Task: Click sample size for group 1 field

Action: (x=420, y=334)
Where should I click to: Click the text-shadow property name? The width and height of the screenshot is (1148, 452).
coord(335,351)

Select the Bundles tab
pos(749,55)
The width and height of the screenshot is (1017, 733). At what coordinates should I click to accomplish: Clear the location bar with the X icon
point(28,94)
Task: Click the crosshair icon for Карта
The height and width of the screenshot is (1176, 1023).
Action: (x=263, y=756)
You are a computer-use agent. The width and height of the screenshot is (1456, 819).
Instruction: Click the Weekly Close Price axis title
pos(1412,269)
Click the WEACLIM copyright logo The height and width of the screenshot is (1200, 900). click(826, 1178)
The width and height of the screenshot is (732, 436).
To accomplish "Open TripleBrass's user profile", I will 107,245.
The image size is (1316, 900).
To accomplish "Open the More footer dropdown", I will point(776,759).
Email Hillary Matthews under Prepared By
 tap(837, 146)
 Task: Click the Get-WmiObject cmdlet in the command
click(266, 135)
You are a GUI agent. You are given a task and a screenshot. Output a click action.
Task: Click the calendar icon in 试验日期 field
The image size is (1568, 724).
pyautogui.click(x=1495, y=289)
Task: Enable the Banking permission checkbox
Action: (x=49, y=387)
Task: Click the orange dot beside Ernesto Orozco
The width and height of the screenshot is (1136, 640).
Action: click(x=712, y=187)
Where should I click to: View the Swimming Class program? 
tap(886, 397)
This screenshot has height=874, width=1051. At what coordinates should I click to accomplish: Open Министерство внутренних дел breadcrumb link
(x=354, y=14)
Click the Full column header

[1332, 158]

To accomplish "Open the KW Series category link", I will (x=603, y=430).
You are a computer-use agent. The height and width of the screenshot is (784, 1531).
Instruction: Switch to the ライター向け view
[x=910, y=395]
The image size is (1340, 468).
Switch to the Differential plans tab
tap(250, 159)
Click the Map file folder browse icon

◇ ◇ ◇

Stated goal: Reproduce the whole listing above, line for line and unchanged.

Solution to this problem:
Task: Click sample size for group 1 field

Action: (x=420, y=334)
Where should I click to: Click the text-shadow property name? The width and height of the screenshot is (1148, 452).
coord(335,351)

Select the Bundles tab
pos(749,55)
The width and height of the screenshot is (1017, 733). At what coordinates should I click to accomplish: Clear the location bar with the X icon
point(28,94)
Task: Click the crosshair icon for Карта
The height and width of the screenshot is (1176, 1023).
Action: (x=263, y=756)
You are a computer-use agent. The width and height of the screenshot is (1456, 819).
Instruction: Click the Weekly Close Price axis title
pos(1412,269)
Click the WEACLIM copyright logo The height and width of the screenshot is (1200, 900). click(826, 1178)
The width and height of the screenshot is (732, 436).
To accomplish "Open TripleBrass's user profile", I will 107,245.
The image size is (1316, 900).
To accomplish "Open the More footer dropdown", I will point(776,759).
Email Hillary Matthews under Prepared By
 tap(837, 146)
 Task: Click the Get-WmiObject cmdlet in the command
click(266, 135)
You are a GUI agent. You are given a task and a screenshot. Output a click action.
Task: Click the calendar icon in 试验日期 field
The image size is (1568, 724).
pyautogui.click(x=1495, y=289)
Task: Enable the Banking permission checkbox
Action: (x=49, y=387)
Task: Click the orange dot beside Ernesto Orozco
The width and height of the screenshot is (1136, 640).
Action: click(x=712, y=187)
Where should I click to: View the Swimming Class program? 
tap(886, 397)
This screenshot has height=874, width=1051. At what coordinates should I click to accomplish: Open Министерство внутренних дел breadcrumb link
(x=354, y=14)
Click the Full column header

[1332, 158]

To accomplish "Open the KW Series category link", I will (x=603, y=430).
You are a computer-use agent. The height and width of the screenshot is (784, 1531).
Instruction: Switch to the ライター向け view
[x=910, y=395]
The image size is (1340, 468).
Switch to the Differential plans tab
tap(250, 159)
Click the Map file folder browse icon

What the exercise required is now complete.